На шее у Надежды висел фотоаппарат, видимо, она шла с редакционного задания. Сегодня девушка выглядела вполне по-человечески и даже могла бы показаться симпатичной, если бы не полное отсутствие мимики на лице. «А ведь она часто околачивается вокруг универа», – припомнил я.
– И что ты НЕ говоришь? – Я попытался перейти на ее язык.
– Не я, – ответило это непонятное существо. – Это иллюзия, что мы понимаем друг друга. Мы говорим одни и те же слова. Но понимаем их по-разному. Нужен словарь, который переводит с языка одного человека на язык другого человека. Например, с языка моего на твой язык. Ты хочешь знать, почему ты тут сидишь? Надо перевести с языка Виктории на язык Сандалетина. Нужен словарь.
Что за чертовщина?! Откуда она может знать, что я сижу тут из-за Сандалетина? Хотя она и пользовалась иносказаниями, но направление мысли я уловил.
– Ты хочешь сказать, что у меня проблемы и у Вики проблемы, потому что Виктория и Сандалетин не поняли друг друга?
– В жизни все взаимосвязано, сегодня обидел человека, а потом обидели тебя. Даже если ты не знаешь, что ты обидел, потом придет расплата.
– За что расплата? Что случилось? – Не секрет, что «девочки Миллер» знали все, что происходит на факультете, выступая в роли домовых этого места. Они относились к той категории студентов, которые, даже получив диплом, еще долго не могут порвать связь с альма-матер, названивая бывшим преподавателям и добавляя на каждый праздник лишнюю коробку конфет к подаренным новыми учениками. Поэтому я возлагал определенные надежды на ответы девицы.
Надежда вспорхнула и вдруг закружилась вокруг меня – тонкая, с длинными изящными руками. Будто волшебная фея со странным лицом, говорящая загадками. Вдруг она снова оказалась рядом и зашептала, приблизив ко мне бледную щеку и обдавая теплым паром, который тут же застывал белой крупой на моей щеке, бровях и ресницах:
– Начнем словарик с буквы «П». Листаем, листаем и… вот он – «подарок». Что такое подарок? Это закономерный результат жизненной стратегии. Мы чем-то заслуживаем наши подарки.
Оставалось только держаться за эту проблескивающую тонкой ниточкой мысль.
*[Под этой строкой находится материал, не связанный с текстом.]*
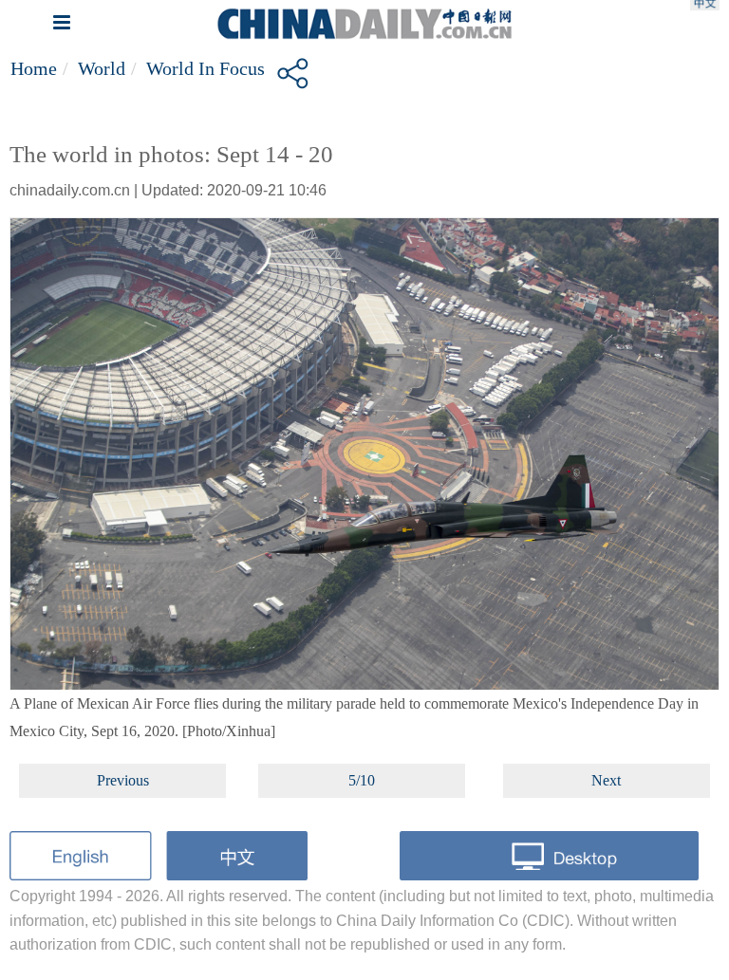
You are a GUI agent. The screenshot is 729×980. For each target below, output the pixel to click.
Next (606, 780)
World (101, 68)
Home (33, 68)
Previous (123, 780)
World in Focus (205, 68)
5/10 (361, 780)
Я решил идти методом, принятым в толковых словарях: попытаться описать предмет или явление со всех сторон, то есть растолковать его. Осторожно отодвинувшись, я спросил:
– Надежда, а кто кому подарил подарок?
– Он. Подарки всегда дарит он. Она делает одолжения.
Так, отлично с этим разобрались, надо было выяснить, что за подарок сделал Сандалетин Вике.
– Не это важно, – поправила меня Надежда. – Надо открыть словарь Вики и посмотреть, что значит ее «подарок».
– Хорошо, открываем, смотрим, – медленно проговорил я и даже изобразил, что открываю воображаемую книгу.
Надежда склонила голову и усмехнулась. В этот момент мне показалось, будто она издевается и разыгрывает меня.
– Вике скучно, если она заслужила подарок. Ей нужен мистический, неожиданный подарок ни за что. Ее подарок – это чудо, – сказала Надежда.
Я вконец запутался. Кто что заслуживает? Кто чего не заслуживает? Надежда говорила быстро, захлебываясь, как будто разгоряченное воображение волнами сбрасывало на нее потоки самых разных образов: и зрительных, и слуховых и, наверное, каких-то еще, даже неведомых людям, называющим себя нормальными. Эти образы она едва успевала претворять в слова и потому заходилась, словно от восторга, задыхалась своими видениями.
Мне всегда очень нравилась Женевьева или, как иногда она звала себя, Изабелла, из романа Эриха Марии Ремарка, который не женщина, и потому фамилию его можно смело склонять. Женевьева-Изабелла – девушка, больная шизофренией, с которой главный герой вел такие же полубезумные беседы, как я сейчас с Надей. Единственная настоящая любовь главного героя «Черного обелиска». «Она стоит передо мной, как дух воздуха, обретший тело, но готовый тут же улететь». Прекрасная история, и Надежда, как я сегодня смог впервые разглядеть, тоже по-своему прекрасна, со своей бледностью, тусклым взглядом, безжизненной копной неприбранных волос, тонкими гибкими руками. Мне вдруг стало пронзительно жаль ее – с детства ли она такая или стала такой по каким-то причинам? Смог бы я сам полюбить такую, как Надежда? Последняя мысль показалась мне настолько ужасной, что я очнулся от своего странного мечтания, в которое провалился благодаря смутным речам девушки. Все-таки литература литературой, а жизнь есть жизнь, и таких сумасшедших всегда достаточно вокруг крупных университетов. Наука и безумие всегда рядом.